Les corps portaient des uniformes orange, a indiqué Assaf, et ont été identifiés comme étant « les éléments de Tahrir al-al-Sham Qutaiba Rahmoun, Saeed Rahmoun et Mouhammad al-Abdo ».

L'EIIS revendique ces représailles

L'EIIS a fait circuler un tract sur ces exécutions, affirmant qu'elles avaient été menées en représailles à un récent incident dans la bourgade de Kafr Hind.

Lors de cet incident, Tahrir al-Sham avait lancé une opération contre un centre d'entraînement de l'EIIS, tuant et capturant plusieurs éléments du groupe.

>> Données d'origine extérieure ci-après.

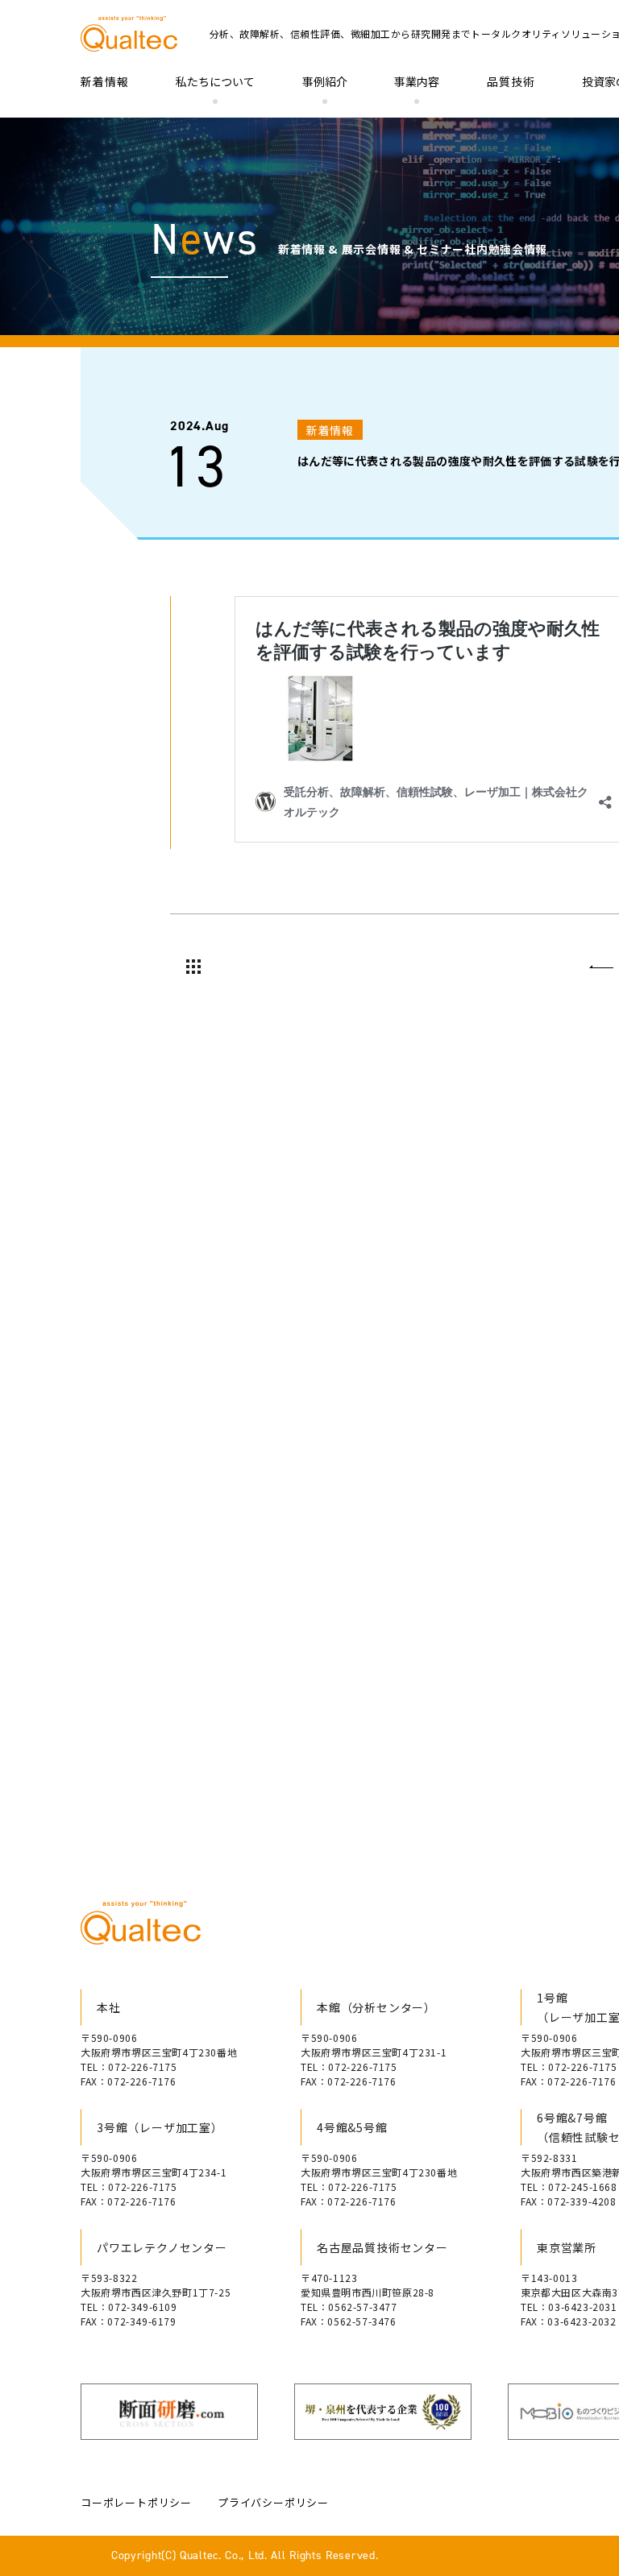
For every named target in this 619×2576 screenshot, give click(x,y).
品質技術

Dans son communiqué, l'EIIS qualifie Tahrir al-Sham et d'autres groupes de l'opposition présents dans la région de kouffar (infidèles), en raison de leur hostilité à son égard, attestée par la capture et la détention de membres de l'EIIS.

« La panique s'est emparée d'Idlib à l'annonce de ces exécutions », a poursuivi Assaf, en particulier dans la zone où les éléments de Tahrir al-Sham avaient été enlevés.

Mais la zone est sous le contrôle de Tahrir al-Sham, non de l'EIIS, a-t-il souligné, tout comme les lieux où les corps ont été retrouvés après les exécutions.